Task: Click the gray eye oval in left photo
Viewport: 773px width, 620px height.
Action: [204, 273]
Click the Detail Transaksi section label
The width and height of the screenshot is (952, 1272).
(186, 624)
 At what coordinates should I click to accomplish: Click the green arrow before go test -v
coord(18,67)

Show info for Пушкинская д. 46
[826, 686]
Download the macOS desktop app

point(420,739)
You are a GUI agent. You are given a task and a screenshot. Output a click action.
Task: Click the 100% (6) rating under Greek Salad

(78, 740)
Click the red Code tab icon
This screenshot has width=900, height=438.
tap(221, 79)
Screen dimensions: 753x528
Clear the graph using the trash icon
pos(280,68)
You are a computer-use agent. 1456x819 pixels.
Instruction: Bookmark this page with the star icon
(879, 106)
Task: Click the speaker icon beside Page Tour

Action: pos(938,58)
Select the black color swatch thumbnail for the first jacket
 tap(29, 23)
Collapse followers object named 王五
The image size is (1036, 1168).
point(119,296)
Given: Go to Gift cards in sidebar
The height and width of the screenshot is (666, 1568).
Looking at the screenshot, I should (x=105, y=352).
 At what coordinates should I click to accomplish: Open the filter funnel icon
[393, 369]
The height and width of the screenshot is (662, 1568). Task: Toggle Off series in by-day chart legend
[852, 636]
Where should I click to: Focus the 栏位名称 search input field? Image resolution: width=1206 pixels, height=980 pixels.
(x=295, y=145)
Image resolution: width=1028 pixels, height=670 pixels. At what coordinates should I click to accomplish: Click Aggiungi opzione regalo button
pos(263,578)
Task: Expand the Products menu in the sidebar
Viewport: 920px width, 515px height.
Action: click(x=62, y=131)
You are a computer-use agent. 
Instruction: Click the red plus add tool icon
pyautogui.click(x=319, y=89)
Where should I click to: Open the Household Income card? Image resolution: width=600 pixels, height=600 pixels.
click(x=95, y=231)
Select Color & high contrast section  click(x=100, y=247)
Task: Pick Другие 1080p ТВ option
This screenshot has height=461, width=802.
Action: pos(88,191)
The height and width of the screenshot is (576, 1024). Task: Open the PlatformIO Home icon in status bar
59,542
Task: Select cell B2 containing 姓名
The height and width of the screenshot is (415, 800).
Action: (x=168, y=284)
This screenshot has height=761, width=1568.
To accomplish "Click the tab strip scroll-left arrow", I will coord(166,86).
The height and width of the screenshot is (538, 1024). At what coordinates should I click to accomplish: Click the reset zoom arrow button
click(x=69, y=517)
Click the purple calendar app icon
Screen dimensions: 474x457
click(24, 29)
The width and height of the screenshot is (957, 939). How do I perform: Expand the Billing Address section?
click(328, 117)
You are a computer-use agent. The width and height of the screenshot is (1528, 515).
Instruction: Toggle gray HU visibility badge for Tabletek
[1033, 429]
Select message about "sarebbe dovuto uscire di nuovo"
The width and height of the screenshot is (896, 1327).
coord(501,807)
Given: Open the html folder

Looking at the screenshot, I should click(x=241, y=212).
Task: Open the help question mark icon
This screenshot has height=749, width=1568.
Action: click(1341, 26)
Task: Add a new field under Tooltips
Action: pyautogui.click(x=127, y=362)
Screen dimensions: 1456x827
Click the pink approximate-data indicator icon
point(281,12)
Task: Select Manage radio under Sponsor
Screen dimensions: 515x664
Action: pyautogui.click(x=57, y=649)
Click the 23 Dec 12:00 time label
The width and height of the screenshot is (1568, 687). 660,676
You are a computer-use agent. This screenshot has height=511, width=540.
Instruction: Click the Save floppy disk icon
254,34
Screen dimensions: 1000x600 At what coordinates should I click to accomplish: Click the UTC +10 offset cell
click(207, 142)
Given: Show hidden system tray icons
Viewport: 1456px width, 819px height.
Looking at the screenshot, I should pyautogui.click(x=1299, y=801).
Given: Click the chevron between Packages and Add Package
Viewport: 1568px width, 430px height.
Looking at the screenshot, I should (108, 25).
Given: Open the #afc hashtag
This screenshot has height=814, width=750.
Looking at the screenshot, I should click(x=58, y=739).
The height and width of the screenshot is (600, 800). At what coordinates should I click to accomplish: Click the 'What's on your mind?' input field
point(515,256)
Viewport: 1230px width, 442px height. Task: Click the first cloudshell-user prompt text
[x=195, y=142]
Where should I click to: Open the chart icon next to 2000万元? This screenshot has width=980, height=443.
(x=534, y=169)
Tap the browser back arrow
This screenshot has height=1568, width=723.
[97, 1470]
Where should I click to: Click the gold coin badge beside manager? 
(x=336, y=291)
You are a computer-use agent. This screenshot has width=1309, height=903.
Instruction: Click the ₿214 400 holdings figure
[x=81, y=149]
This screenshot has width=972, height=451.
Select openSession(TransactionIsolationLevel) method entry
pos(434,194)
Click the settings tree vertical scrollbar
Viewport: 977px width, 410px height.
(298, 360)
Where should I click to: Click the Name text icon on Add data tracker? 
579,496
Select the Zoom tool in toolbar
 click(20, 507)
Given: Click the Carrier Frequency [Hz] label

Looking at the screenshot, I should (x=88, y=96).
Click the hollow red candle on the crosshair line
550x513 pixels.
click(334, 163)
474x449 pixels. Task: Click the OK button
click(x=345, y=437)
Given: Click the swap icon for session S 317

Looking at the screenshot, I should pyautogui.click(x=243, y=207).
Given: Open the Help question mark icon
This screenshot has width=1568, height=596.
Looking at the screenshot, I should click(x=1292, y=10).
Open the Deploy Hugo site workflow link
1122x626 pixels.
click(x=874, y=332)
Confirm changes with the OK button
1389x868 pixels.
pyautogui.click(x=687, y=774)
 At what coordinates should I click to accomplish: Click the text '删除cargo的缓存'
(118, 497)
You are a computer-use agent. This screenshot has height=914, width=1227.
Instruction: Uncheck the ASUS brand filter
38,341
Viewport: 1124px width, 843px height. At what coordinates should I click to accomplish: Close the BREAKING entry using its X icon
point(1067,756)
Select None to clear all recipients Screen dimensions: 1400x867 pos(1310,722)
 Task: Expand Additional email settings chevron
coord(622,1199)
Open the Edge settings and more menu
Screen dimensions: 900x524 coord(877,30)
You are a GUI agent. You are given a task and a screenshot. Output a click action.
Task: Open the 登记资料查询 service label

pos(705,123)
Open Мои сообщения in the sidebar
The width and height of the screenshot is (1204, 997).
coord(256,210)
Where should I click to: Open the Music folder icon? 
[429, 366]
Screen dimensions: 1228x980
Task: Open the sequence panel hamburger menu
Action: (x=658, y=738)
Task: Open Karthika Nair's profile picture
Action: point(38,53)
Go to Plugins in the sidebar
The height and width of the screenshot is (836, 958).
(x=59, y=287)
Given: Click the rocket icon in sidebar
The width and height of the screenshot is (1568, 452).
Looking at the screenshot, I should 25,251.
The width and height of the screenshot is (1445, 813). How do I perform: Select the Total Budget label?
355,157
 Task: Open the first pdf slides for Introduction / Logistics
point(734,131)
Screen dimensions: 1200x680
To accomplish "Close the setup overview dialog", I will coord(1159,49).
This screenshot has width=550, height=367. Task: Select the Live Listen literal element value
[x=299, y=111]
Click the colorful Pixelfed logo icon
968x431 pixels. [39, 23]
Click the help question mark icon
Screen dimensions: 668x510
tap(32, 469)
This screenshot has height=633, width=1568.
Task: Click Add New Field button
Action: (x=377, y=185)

■ **PROBLEM TO WORK ON**: Please output the complete set of records above without any alteration.

■ **ANSWER AREA**:
Task: Click the gray eye oval in left photo
Viewport: 773px width, 620px height.
Action: [204, 273]
Click the Detail Transaksi section label
The width and height of the screenshot is (952, 1272).
(186, 624)
 At what coordinates should I click to accomplish: Click the green arrow before go test -v
coord(18,67)

Show info for Пушкинская д. 46
[826, 686]
Download the macOS desktop app

point(420,739)
You are a GUI agent. You are given a task and a screenshot. Output a click action.
Task: Click the 100% (6) rating under Greek Salad

(78, 740)
Click the red Code tab icon
This screenshot has width=900, height=438.
tap(221, 79)
Screen dimensions: 753x528
Clear the graph using the trash icon
pos(280,68)
You are a computer-use agent. 1456x819 pixels.
Instruction: Bookmark this page with the star icon
(879, 106)
Task: Click the speaker icon beside Page Tour

Action: pos(938,58)
Select the black color swatch thumbnail for the first jacket
 tap(29, 23)
Collapse followers object named 王五
The image size is (1036, 1168).
point(119,296)
Given: Go to Gift cards in sidebar
The height and width of the screenshot is (666, 1568).
Looking at the screenshot, I should (x=105, y=352).
 At what coordinates should I click to accomplish: Open the filter funnel icon
[393, 369]
The height and width of the screenshot is (662, 1568). Task: Toggle Off series in by-day chart legend
[852, 636]
Where should I click to: Focus the 栏位名称 search input field? Image resolution: width=1206 pixels, height=980 pixels.
(x=295, y=145)
Image resolution: width=1028 pixels, height=670 pixels. At what coordinates should I click to accomplish: Click Aggiungi opzione regalo button
pos(263,578)
Task: Expand the Products menu in the sidebar
Viewport: 920px width, 515px height.
Action: click(x=62, y=131)
You are a computer-use agent. 
Instruction: Click the red plus add tool icon
pyautogui.click(x=319, y=89)
Where should I click to: Open the Household Income card? Image resolution: width=600 pixels, height=600 pixels.
click(x=95, y=231)
Select Color & high contrast section  click(x=100, y=247)
Task: Pick Другие 1080p ТВ option
This screenshot has height=461, width=802.
Action: pos(88,191)
The height and width of the screenshot is (576, 1024). Task: Open the PlatformIO Home icon in status bar
59,542
Task: Select cell B2 containing 姓名
The height and width of the screenshot is (415, 800).
Action: (x=168, y=284)
This screenshot has height=761, width=1568.
To accomplish "Click the tab strip scroll-left arrow", I will coord(166,86).
The height and width of the screenshot is (538, 1024). At what coordinates should I click to accomplish: Click the reset zoom arrow button
click(x=69, y=517)
Click the purple calendar app icon
Screen dimensions: 474x457
click(24, 29)
The width and height of the screenshot is (957, 939). How do I perform: Expand the Billing Address section?
click(328, 117)
You are a computer-use agent. The width and height of the screenshot is (1528, 515).
Instruction: Toggle gray HU visibility badge for Tabletek
[1033, 429]
Select message about "sarebbe dovuto uscire di nuovo"
The width and height of the screenshot is (896, 1327).
coord(501,807)
Given: Open the html folder

Looking at the screenshot, I should click(x=241, y=212).
Task: Open the help question mark icon
This screenshot has height=749, width=1568.
Action: click(1341, 26)
Task: Add a new field under Tooltips
Action: pyautogui.click(x=127, y=362)
Screen dimensions: 1456x827
Click the pink approximate-data indicator icon
point(281,12)
Task: Select Manage radio under Sponsor
Screen dimensions: 515x664
Action: pyautogui.click(x=57, y=649)
Click the 23 Dec 12:00 time label
The width and height of the screenshot is (1568, 687). 660,676
You are a computer-use agent. This screenshot has height=511, width=540.
Instruction: Click the Save floppy disk icon
254,34
Screen dimensions: 1000x600 At what coordinates should I click to accomplish: Click the UTC +10 offset cell
click(207, 142)
Given: Show hidden system tray icons
Viewport: 1456px width, 819px height.
Looking at the screenshot, I should pyautogui.click(x=1299, y=801).
Given: Click the chevron between Packages and Add Package
Viewport: 1568px width, 430px height.
Looking at the screenshot, I should (108, 25).
Given: Open the #afc hashtag
This screenshot has height=814, width=750.
Looking at the screenshot, I should click(x=58, y=739).
The height and width of the screenshot is (600, 800). At what coordinates should I click to accomplish: Click the 'What's on your mind?' input field
point(515,256)
Viewport: 1230px width, 442px height. Task: Click the first cloudshell-user prompt text
[x=195, y=142]
Where should I click to: Open the chart icon next to 2000万元? This screenshot has width=980, height=443.
(x=534, y=169)
Tap the browser back arrow
This screenshot has height=1568, width=723.
[97, 1470]
Where should I click to: Click the gold coin badge beside manager? 
(x=336, y=291)
You are a computer-use agent. This screenshot has width=1309, height=903.
Instruction: Click the ₿214 400 holdings figure
[x=81, y=149]
This screenshot has width=972, height=451.
Select openSession(TransactionIsolationLevel) method entry
pos(434,194)
Click the settings tree vertical scrollbar
Viewport: 977px width, 410px height.
(298, 360)
Where should I click to: Click the Name text icon on Add data tracker? 
579,496
Select the Zoom tool in toolbar
 click(20, 507)
Given: Click the Carrier Frequency [Hz] label

Looking at the screenshot, I should (x=88, y=96).
Click the hollow red candle on the crosshair line
550x513 pixels.
click(334, 163)
474x449 pixels. Task: Click the OK button
click(x=345, y=437)
Given: Click the swap icon for session S 317

Looking at the screenshot, I should pyautogui.click(x=243, y=207).
Given: Open the Help question mark icon
This screenshot has width=1568, height=596.
Looking at the screenshot, I should click(x=1292, y=10).
Open the Deploy Hugo site workflow link
1122x626 pixels.
click(x=874, y=332)
Confirm changes with the OK button
1389x868 pixels.
pyautogui.click(x=687, y=774)
 At what coordinates should I click to accomplish: Click the text '删除cargo的缓存'
(118, 497)
You are a computer-use agent. This screenshot has height=914, width=1227.
Instruction: Uncheck the ASUS brand filter
38,341
Viewport: 1124px width, 843px height. At what coordinates should I click to accomplish: Close the BREAKING entry using its X icon
point(1067,756)
Select None to clear all recipients Screen dimensions: 1400x867 pos(1310,722)
 Task: Expand Additional email settings chevron
coord(622,1199)
Open the Edge settings and more menu
Screen dimensions: 900x524 coord(877,30)
You are a GUI agent. You are given a task and a screenshot. Output a click action.
Task: Open the 登记资料查询 service label

pos(705,123)
Open Мои сообщения in the sidebar
The width and height of the screenshot is (1204, 997).
coord(256,210)
Where should I click to: Open the Music folder icon? 
[429, 366]
Screen dimensions: 1228x980
Task: Open the sequence panel hamburger menu
Action: (x=658, y=738)
Task: Open Karthika Nair's profile picture
Action: point(38,53)
Go to Plugins in the sidebar
The height and width of the screenshot is (836, 958).
(x=59, y=287)
Given: Click the rocket icon in sidebar
The width and height of the screenshot is (1568, 452).
Looking at the screenshot, I should 25,251.
The width and height of the screenshot is (1445, 813). How do I perform: Select the Total Budget label?
355,157
 Task: Open the first pdf slides for Introduction / Logistics
point(734,131)
Screen dimensions: 1200x680
To accomplish "Close the setup overview dialog", I will coord(1159,49).
This screenshot has width=550, height=367. Task: Select the Live Listen literal element value
[x=299, y=111]
Click the colorful Pixelfed logo icon
968x431 pixels. [39, 23]
Click the help question mark icon
Screen dimensions: 668x510
tap(32, 469)
This screenshot has height=633, width=1568.
Task: Click Add New Field button
Action: (x=377, y=185)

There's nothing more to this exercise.